__Description of the task__.
Across the following data, how many lines include the string "click"? Reply with the number and nothing more.

__Given data__.

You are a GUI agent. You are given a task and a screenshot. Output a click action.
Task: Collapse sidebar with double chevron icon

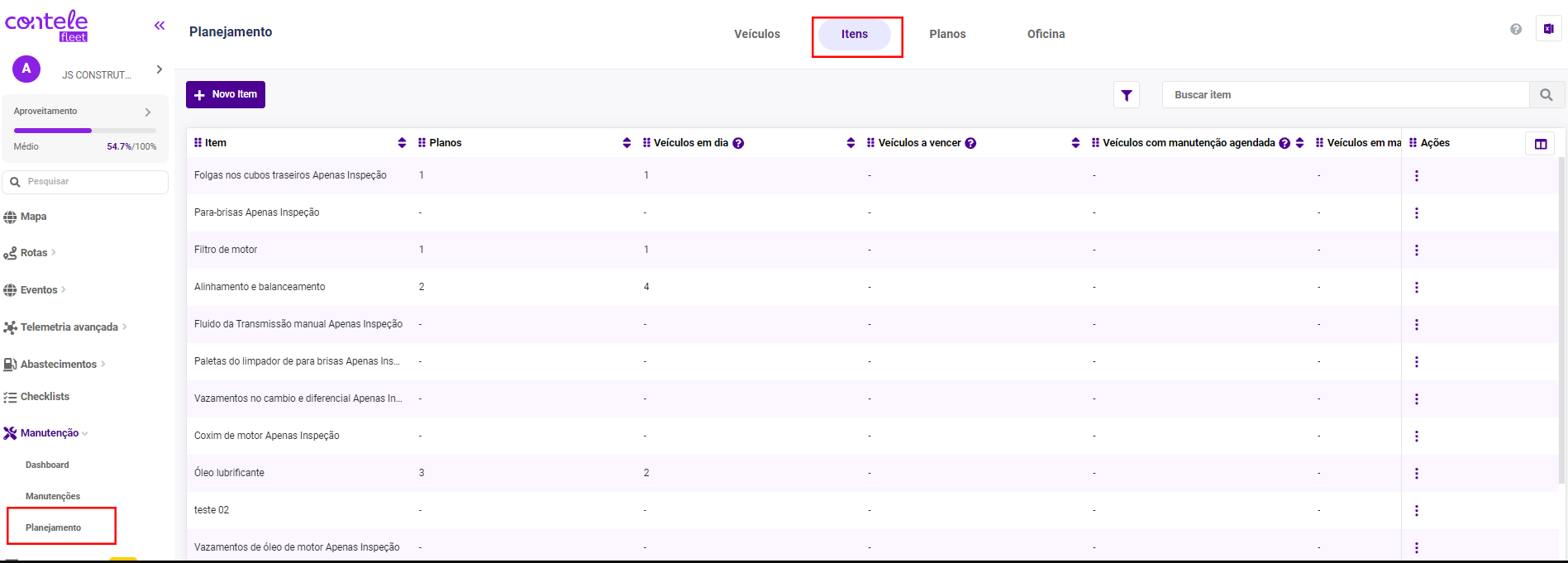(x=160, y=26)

...

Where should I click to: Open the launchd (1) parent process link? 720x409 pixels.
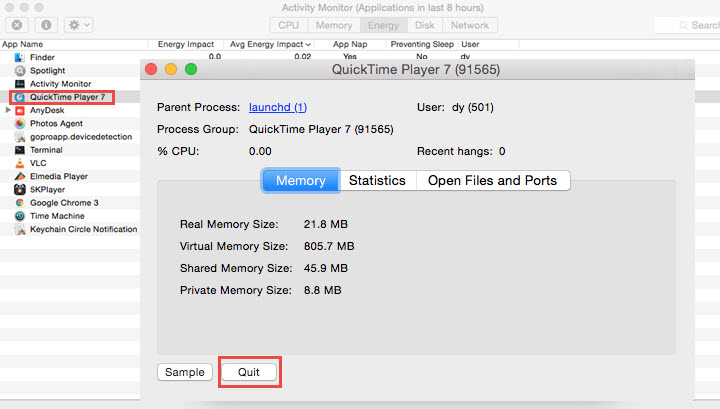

...

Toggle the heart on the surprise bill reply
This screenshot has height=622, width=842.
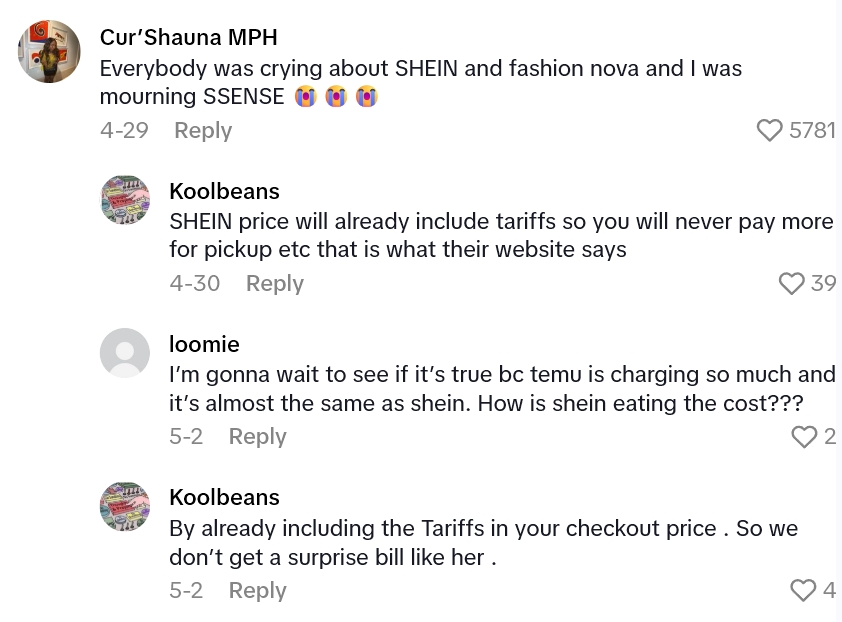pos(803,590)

__Response__.
2